In cases where senators have equal cumulative service, seniority is determined by the following criteria, in order:
- Longest uninterrupted period of service
- Earlier date on which the cumulative length of service was achieved
- Alphabetical order of surnames

In this Congress, Edgardo Angara was the most senior senator, having previously served 14 years in Senate, while Mar Roxas was the most junior senator.
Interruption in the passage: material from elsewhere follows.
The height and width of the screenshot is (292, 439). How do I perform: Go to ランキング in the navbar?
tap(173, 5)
== List of senators by seniority ==

Rank: Senator; Party; Length of previous tenures (Dates of previous tenures); Notes
Start of Congress: End of Congress
1: Edgardo Angara; LDP; 14 years, 0 days (June 30, 1987 – June 30, 1998; June 30, 2001 – June 30, 2004)
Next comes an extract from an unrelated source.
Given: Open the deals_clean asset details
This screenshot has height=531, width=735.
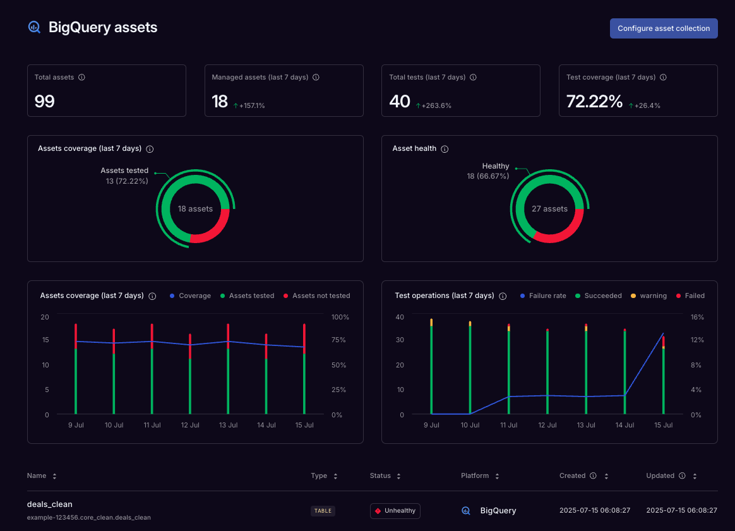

2: Nene Pimentel; PDP–Laban; 11 years, 0 days (June 30, 1987 – June 30, 1992; June 30, 1998 – June 30, 2004)
3: Juan Ponce Enrile; PMP; 10 years, 320 days (August 15, 1987 – June 30, 1992; June 30, 1995 – June 30, 2001)
4: Rodolfo Biazon; Liberal; 9 years, 0 days (June 30, 1992 – June 30, 1995, June 30, 1998 – June 30, 2004)
5: Franklin Drilon; Liberal; 9 years, 0 days (June 30, 1995 – June 30, 2004); Senate president (until July 24, 2006)
6: Juan Flavier; Lakas; Senate president pro tempore
7: Ramon Magsaysay Jr.; Lakas; Liberal
8: Serge Osmeña; PDP–Laban
9: Miriam Defensor Santiago; PRP; 6 years, 0 days (June 30, 1995 – June 30, 2001)
10: Joker Arroyo; Independent; KAMPI; 3 years, 0 days (June 30, 2001 – June 30, 2004)
11: Loi Ejercito; PMP
12: Panfilo Lacson; Independent
13: Kiko Pangilinan; Liberal
14: Ralph Recto; Nacionalista; Lakas
15: Manny Villar; Nacionalista; Senate president (from July 24, 2006)
16: Pia Cayetano; Lakas; Nacionalista
17: Jinggoy Estrada; PMP
18: Dick Gordon; Lakas
19: Lito Lapid; Lakas
20: Alfredo Lim; PMP; Resigned on June 29, 2007, upon taking office as Mayor of Manila.